On Wednesday, the Supreme Court upheld a lower court’s decision that will temporarily exempt grandparents, grandchildren, aunts, uncles, nieces, nephews, cousins, brothers-in-law and sisters-in-law from President Trump’s travel ban. However, The Supreme Court is also allowing the government to implement greater restrictions on refugees for the time being.
Who was covered by the original ruling?
This ruling comes after the Court’s June 26 decision stating that the travel ban could not apply to anyone with a "bona fide connection" to a person in the United States.
The government took this ruling and created guidelines that would cover people with a fiance, spouse, parent, child, sibling, daughter-in-law or son-in-law in the United States.

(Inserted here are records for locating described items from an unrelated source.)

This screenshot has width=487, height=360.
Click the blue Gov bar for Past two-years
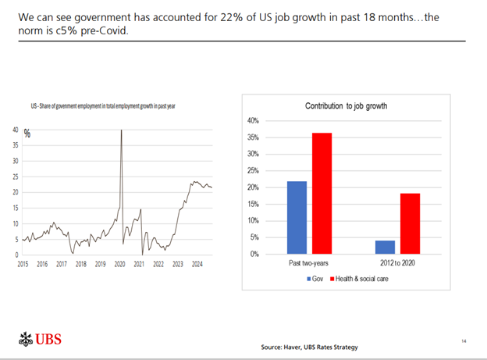[297, 217]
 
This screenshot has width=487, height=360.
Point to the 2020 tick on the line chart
[119, 265]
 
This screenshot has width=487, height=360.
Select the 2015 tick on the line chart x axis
[23, 265]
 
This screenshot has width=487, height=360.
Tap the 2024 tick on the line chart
[197, 265]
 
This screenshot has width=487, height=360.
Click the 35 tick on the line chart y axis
[16, 145]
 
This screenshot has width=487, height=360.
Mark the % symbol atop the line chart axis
[27, 134]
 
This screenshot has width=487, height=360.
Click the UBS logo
[38, 340]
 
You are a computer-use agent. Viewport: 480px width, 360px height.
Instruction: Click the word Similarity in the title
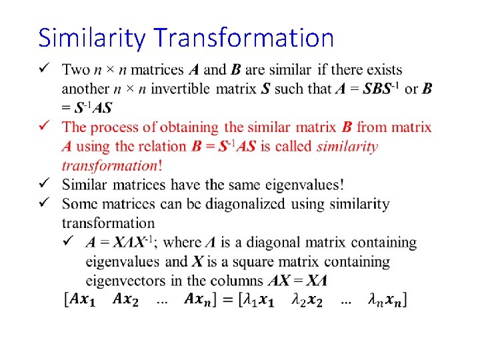91,38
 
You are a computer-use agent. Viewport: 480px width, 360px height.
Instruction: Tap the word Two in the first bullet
76,69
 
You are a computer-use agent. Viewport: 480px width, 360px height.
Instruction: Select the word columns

Justices Clarence Thomas, Samuel Alito Jr., and Neil Gorsuch stated that they would have allowed the travel ban to remain in effect despite the fact that it excluded grandparents, grandchildren, and other family members. However, allowing the travel ban to remain in effect as the June 26 ruling stipulated may have kept the Supreme Court from permitting the government to tighten restrictions on refugees, some opponents of the ban argue.
The lower court's ruling
Challengers of the ban went to U.S. District Judge Derrick Watson of Hawaii, who ruled last week that the government’s list of family members that counted as having a “bona fide connection” to a person in the United States was too narrow.
Thus, Watson argued, the government’s guidelines were not a proper implementation of the Supreme Court’s June 26 ruling.
Watson’s ruling went on to state that grandparents are the “epitome of close family members” and could not reasonably be excluded from the government’s guidelines. He went on to say that refugees who had been promised aid by resettlement agencies should be exempt from the ban as well, but the Supreme Court did not address this part of Watson’s decision.
Some feel that by upholding Watson’s ruling, the Supreme Court is emptying its own June 26 ruling of meaning. Jeffrey Wall, Acting Solicitor General, argued that the new ruling includes "not just 'close' family members, but virtually all family members," making the June 26 ruling arbitrary.
The Washington Post reports that eighty-five percent of awaiting refugees are still covered by the ban. Watson claims that the refugees who were to receive aid from resettlement agencies had been thoroughly vetted.